Just an actual situation I'm dealing with. The scenario I describe is not hypothetical — I have to create a test, and understanding these various probabilities will help me know what format of test to create. The idea is to create a test that will minimize a student's odds of succeeding purely by guessing; and then, as a secondary priority and to the extent possible, to also minimize a student's odds of succeeding by eliminating incorrect questions and then guessing. The reason for these goals is to minimize, as much as possible, the extent to which testtaking skill and pure (good) luck are reflected in the results, such that the results will more accurately reflect what a student actually knows.
That's my context, and I need to make a datadriven decision.

Re: Probability of getting at least one correct answer, with 2 out of 5 correct optio
Quote:
Originally Posted by
jbwtucker Bizarre... I thought I answered this. Hmmm.

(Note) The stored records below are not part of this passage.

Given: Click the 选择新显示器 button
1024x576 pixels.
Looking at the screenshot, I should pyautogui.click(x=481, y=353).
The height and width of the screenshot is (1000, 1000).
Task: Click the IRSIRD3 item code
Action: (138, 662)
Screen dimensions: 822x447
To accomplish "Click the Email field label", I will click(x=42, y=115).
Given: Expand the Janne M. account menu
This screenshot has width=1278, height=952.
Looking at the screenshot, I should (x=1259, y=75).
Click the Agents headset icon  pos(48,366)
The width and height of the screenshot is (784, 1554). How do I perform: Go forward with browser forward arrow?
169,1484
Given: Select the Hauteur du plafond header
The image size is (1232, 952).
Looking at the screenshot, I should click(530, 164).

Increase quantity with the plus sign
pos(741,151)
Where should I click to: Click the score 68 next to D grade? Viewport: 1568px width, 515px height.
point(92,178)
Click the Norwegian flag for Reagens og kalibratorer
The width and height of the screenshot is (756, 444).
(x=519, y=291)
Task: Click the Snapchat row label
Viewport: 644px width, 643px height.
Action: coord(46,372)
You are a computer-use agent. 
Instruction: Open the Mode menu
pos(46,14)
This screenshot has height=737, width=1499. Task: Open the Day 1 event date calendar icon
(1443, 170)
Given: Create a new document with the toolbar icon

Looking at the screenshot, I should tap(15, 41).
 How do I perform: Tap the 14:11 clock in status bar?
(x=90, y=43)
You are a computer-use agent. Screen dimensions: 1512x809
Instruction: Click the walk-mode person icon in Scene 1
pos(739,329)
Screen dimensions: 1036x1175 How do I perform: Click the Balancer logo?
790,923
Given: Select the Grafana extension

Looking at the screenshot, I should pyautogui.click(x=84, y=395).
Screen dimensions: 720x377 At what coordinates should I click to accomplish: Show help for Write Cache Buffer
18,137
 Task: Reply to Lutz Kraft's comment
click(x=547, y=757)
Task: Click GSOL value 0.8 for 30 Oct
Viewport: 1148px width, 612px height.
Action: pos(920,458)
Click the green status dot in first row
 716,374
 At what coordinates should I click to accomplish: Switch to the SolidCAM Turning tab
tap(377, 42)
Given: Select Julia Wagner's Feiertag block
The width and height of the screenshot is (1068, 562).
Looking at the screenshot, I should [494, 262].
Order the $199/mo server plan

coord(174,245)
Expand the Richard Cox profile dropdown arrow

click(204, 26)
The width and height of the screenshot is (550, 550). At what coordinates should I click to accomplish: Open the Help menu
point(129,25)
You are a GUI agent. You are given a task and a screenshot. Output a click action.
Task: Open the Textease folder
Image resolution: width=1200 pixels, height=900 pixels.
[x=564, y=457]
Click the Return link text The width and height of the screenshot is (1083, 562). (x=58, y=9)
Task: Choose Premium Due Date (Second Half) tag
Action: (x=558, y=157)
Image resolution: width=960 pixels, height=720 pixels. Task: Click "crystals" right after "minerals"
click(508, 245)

I have not studied probability; that is, I have not taken a class. I am not currently in a class, and I do not have an instructor. I am a middle school math teacher, focusing primarily on Algebra. I am not a math major; I simply understand middle school and high school math well enough to pass the certification test at those levels. My command of high school Algebra is very good. My understanding (recollection) of high school Trig and Calculus is moderate, as I don't teach at those levels. I don't do probability and statistics, and have never taken a class in either.
The question came from me, in the sense that it is how I am attempting to evaluate a reallife scenario. I described that above, and I believe also in a PM to you. It's just an actual problem I'm dealing with right now.
Moderator edit: The following pm from the OP gives additional information.
Quote:
I seem to be getting that question a lot.
Just an actual situation I'm dealing with. The scenario I describe is not hypothetical — I have to create a test, and understanding these various probabilities will help me know what format of test to create. The idea is to create a test that will minimize a student's odds of succeeding purely by guessing; and then, as a secondary priority and to the extent possible, to also minimize a student's odds of succeeding by eliminating incorrect questions and then guessing. The reason for these goals is to minimize, as much as possible, the extent to which testtaking skill and pure (good) luck are reflected in the results, such that the results will more accurately reflect what a student actually knows.
That's my context, and I need to make a datadriven decision.
In my experience, a multiple choice test with a sufficient number of well written questions with appropriately chosen 'wrong options' and disatrctors will more than satisfy your criteria. A well constructed and written test is what you need to focus on, not a probability analysis.